On the other hand, what if the dye color comes out as a color I really like and no more coloration is necessary - what would I use for a final coat at that stage?

Thanks!

Jim Becker
02-16-2009, 2:17 PM
Maple, Ryan. It's readily available, will match the grain and texture of the maple plywood you chose and will likely color up very similar to the plywood. Pine will not work at all, IMHO. Poplar might work, but it's initial color is different than the maple.

I would seal the gel stain before proceeding to your final finishing steps.

BTW, you absolutely should run through your entire finishing regimen on samples of both your plywood and face frame material before you commit to the real project... ;)

Ryan Swanson
02-16-2009, 2:21 PM
Thanks Jim.

What would you seal the gel stain with, and what would be a good final coat once all is done? The look I am going for is somewhat semi-gloss.

Jim Becker
02-16-2009, 2:26 PM
Use the same de-waxed shellac you use over the dye. Relative to your top coats, you have choices. Since your coloration is being taken care of primarily by the dye, shellac and gel stain, you could go water borne or oil based. If you can't spray, then a wiped on oil based varnish will likely be easiest. If you can spray, many of us enjoy using Target Coatings USL in satin as our primary top coat finish product. (It "can" be brushed, but most folks spray it since it dries so quickly)

Ryan Swanson
02-16-2009, 2:30 PM
Good deal - I feel better about the process now.

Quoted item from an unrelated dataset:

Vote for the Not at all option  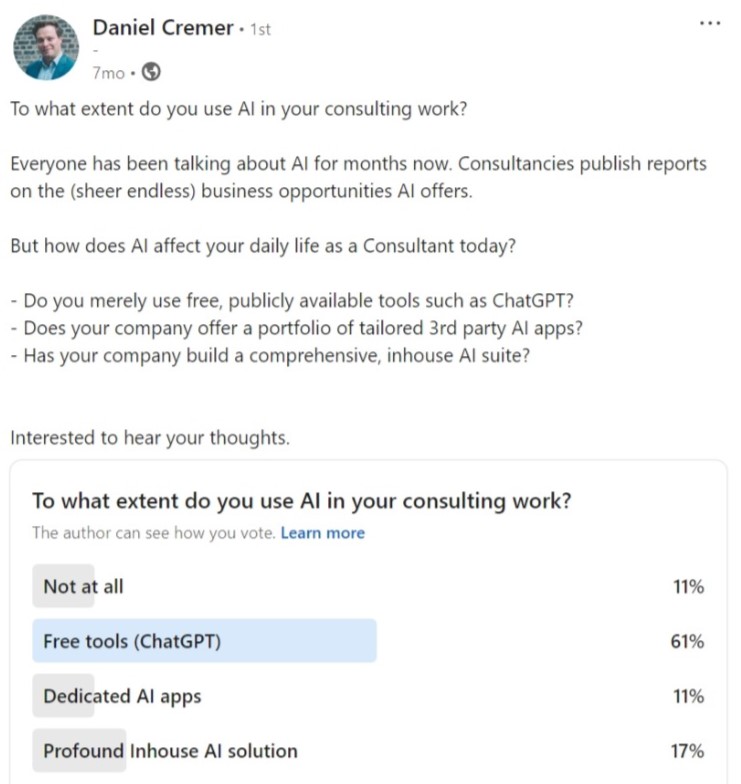point(368,586)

Only other thing I am trying to find answers on is grain raising - do I need to worry about this before getting started with any of this? Or is this something I do after I've applied the dye?

Jim Becker
02-16-2009, 2:36 PM
Ryan, I don't bother raising grain first. A quick swipe with 420 after the dye dries (and it WILL look horrible and muddy at that point) will cut most of the nibs and you can do it again after you seal it to get any remaining nibs. I'm not talking "sanding" here...just a quick rub-down that only knocks off the nibs.